Pzez co najmniej 10 lat od 2007 roku, PO i lewica bezustannie atakowała PiS za "rusofobię", że z ruskimi to trzeba przyjaźnie, że to nasi kochani sąsiedzi, a nienawistny PiS jest szkodnikiem tych relacji... Jednocześnie Tusko-poplecznicy torpedowali przekop mierzei wiślanej, budowę gazoportu, krytykowali i atakowali bezustanne próby PiS, które działało w tę stronę, by zdywersyfikować dostawy paliw i jak najbardziej uniezależnić się od Rosji (np. gazoport, dogadywanie się z USA, baltick pipe itp).
Jednocześnie PO niszczyło na arenie międzynarodowej reputację Polski jako kraju rzekomych rasistów, ksenofobów, którzy nie chcą wpuszczać kolorowych imigrantów z Białorusi (a była to rosyjsko-białoruska wojna hybrydowa), dewastując obraz polskiego żołnierza i obrońców granic (Agnieszka Chujland im w tym pomogła) i biegając z reklamówkami do imigrantów za płotem
Podpisali rękoma Waldemara Pawlaka w 2010 roku skandaliczną umowę gazową z Rosją, w której Rosjanie dyktowali absolutnie wszystkie warunki, co wyglądało jak sabotaż. I tak dalej, i tak dalej.

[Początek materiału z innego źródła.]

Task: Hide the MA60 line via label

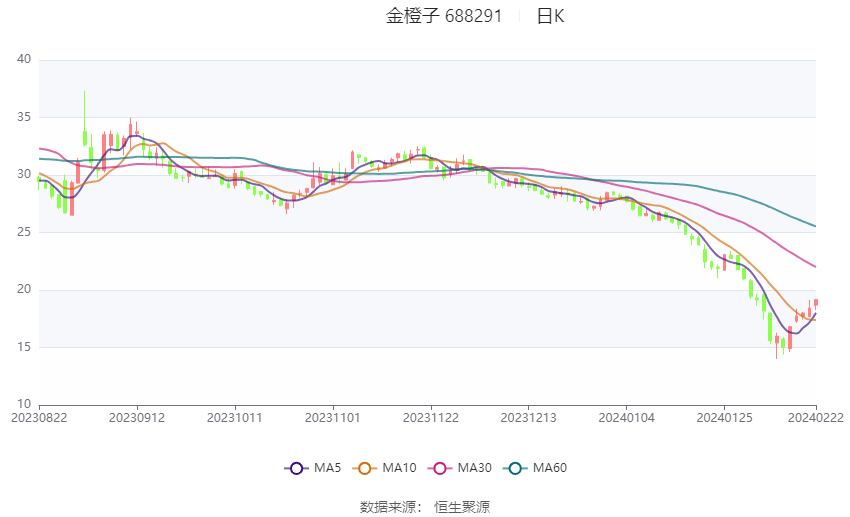Action: point(550,468)
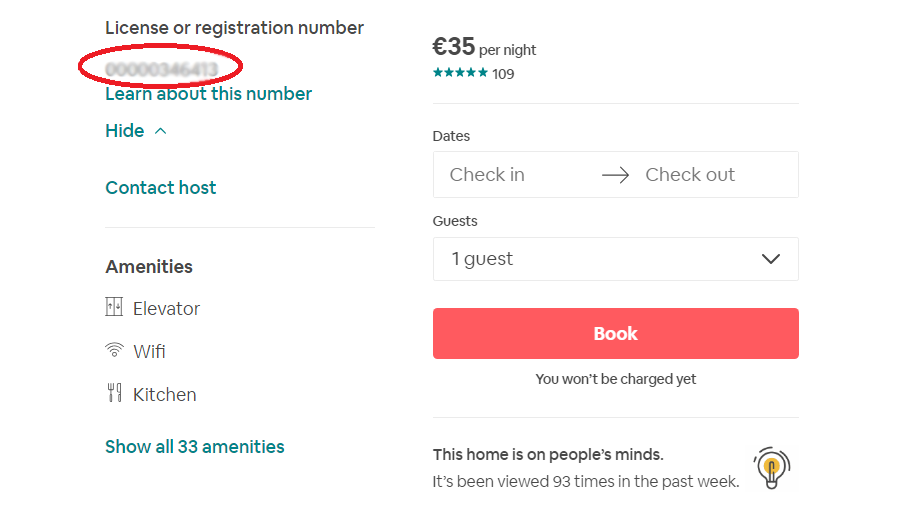Click the Contact host link

[160, 188]
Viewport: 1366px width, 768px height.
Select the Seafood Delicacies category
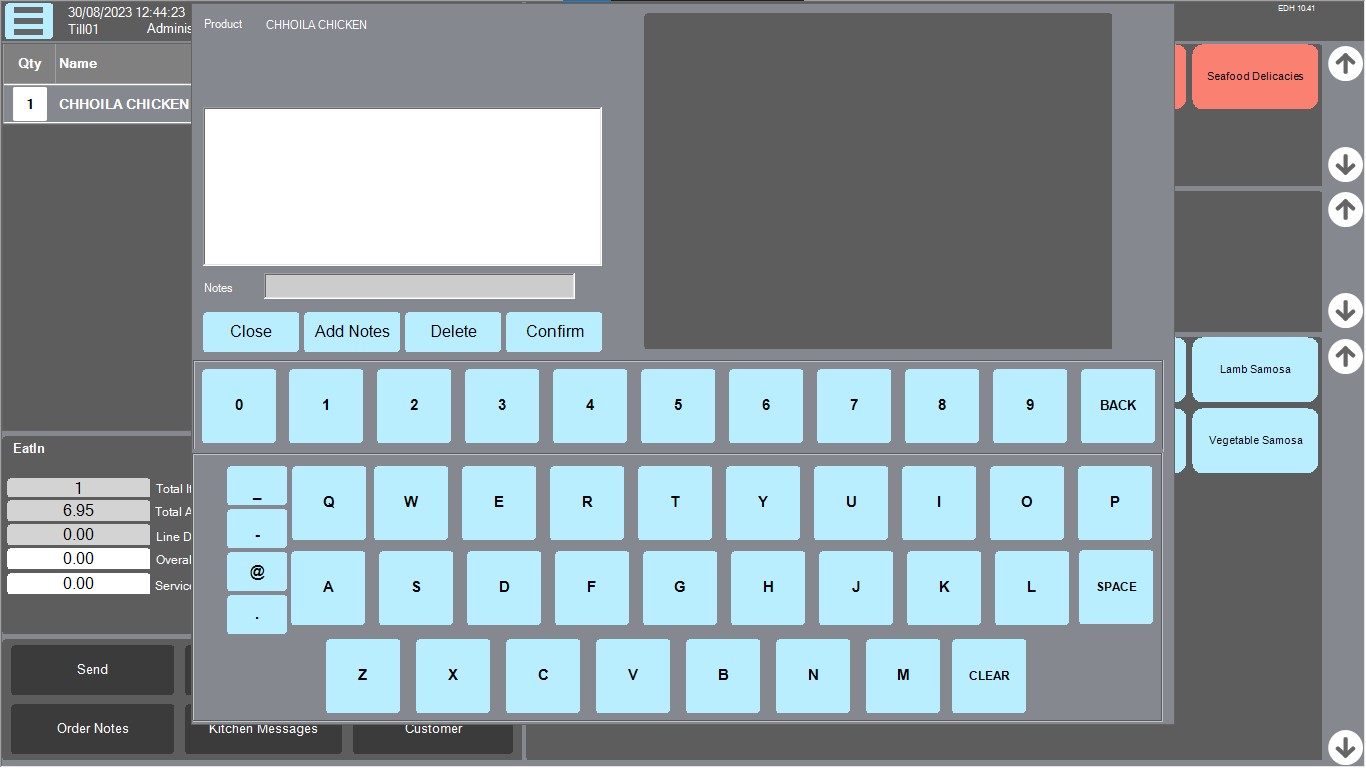point(1254,76)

Jak bardzo pozbawionym zdolności poznawczych trzeba być, żeby wierzyć Tuskowi i jego poplecznikom, którzy przez lata sabotowali Polska rację stanu w relacjach z Rosją, a teraz udają zupełnie kogoś innego? Jak można zaufać tak patologicznym i przewrotnym łgarzom i manipulatorom?